Hawaii Extends Coronavirus Quarantine Through July
This is a continuation of the original tourist quarantine policy of March 26, 2020.
The Governor states the quarantine provisions are extended to the end of July as the state develops a screening process that would potentially allow tourists to return to the 50th state in the near future.
Hawaii’s government officials have indicated they are planning to install thermal screening stations and facial recognition technology at the airports by year’s end. Incidentally, this technology would be used only to track people within the airport during the screening process, according to Governor Ige.
Today, incoming travelers have their temperatures taken upon arrival and sign contracts agreeing to adhere to the quarantine order.
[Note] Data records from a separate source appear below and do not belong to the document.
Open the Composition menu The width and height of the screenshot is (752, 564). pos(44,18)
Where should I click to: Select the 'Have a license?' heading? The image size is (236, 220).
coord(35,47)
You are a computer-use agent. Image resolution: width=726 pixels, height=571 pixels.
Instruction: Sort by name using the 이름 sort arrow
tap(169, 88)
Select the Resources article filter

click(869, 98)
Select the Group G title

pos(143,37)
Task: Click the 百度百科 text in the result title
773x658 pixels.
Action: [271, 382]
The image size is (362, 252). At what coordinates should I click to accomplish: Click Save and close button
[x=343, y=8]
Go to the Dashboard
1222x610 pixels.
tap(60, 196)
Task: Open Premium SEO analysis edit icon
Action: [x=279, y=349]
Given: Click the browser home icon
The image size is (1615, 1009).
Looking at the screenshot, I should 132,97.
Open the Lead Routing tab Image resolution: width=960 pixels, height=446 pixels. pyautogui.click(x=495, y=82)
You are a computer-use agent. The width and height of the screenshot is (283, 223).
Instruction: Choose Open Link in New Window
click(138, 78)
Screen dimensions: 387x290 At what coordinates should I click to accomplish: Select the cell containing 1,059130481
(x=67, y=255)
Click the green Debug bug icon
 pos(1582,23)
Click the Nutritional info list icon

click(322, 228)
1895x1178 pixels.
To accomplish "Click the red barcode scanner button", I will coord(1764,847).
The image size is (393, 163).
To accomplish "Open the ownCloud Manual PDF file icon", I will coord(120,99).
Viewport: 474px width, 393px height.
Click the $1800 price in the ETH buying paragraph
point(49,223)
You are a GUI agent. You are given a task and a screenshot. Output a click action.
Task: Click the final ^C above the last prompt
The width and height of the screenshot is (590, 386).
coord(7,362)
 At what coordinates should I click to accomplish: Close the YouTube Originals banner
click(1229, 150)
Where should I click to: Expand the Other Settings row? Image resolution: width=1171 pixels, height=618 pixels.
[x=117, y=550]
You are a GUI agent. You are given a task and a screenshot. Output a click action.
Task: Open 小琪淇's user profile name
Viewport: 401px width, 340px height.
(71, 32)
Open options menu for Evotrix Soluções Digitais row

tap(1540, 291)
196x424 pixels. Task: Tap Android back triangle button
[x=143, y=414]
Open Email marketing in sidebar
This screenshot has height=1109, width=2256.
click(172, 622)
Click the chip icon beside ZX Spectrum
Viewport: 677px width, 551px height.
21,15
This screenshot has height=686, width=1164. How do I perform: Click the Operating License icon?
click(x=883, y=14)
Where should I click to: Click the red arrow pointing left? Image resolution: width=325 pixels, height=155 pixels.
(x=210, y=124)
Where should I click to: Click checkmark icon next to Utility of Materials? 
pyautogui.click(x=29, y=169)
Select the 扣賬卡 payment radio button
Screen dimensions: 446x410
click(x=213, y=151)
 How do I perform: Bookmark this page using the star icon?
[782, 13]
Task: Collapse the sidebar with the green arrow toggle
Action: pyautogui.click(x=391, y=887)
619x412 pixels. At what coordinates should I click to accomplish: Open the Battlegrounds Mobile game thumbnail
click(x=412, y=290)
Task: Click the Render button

Violating the quarantine can result in jail time and severe fines.
There are many widely publicized arrests of tourists attempting to break their quarantines on Oahu; home to Waikiki Beach.
Revisions to the policy now allow the lifting of the state’s inter-island quarantine rules, effective next week. Officials stated anyone with a temperature over 100.4 degrees will not be allowed to fly.
Contributor Shelli offers her suggestion on where to stay with My Favorite Hotel in Waikiki, Hawaii Will Surprise You. My all-time favorite is the Hilton Hawaiian Village.
It may be disappointing for many tourists as Hawaii extends its Coronavirus quarantine through July. On the positive side, it is one of the safest places to visit because of the actions taken by the Governor.
But the quarantine essentially halted tourism in Hawaii, which accounts more than 25% of Hawaii’s jobs and economy.. As a result, nearly one-third of the state’s working population has applied for unemployment.
As travel interest increases, one has to wonder how much longer Hawaii can really afford to say ‘No’ to tourism.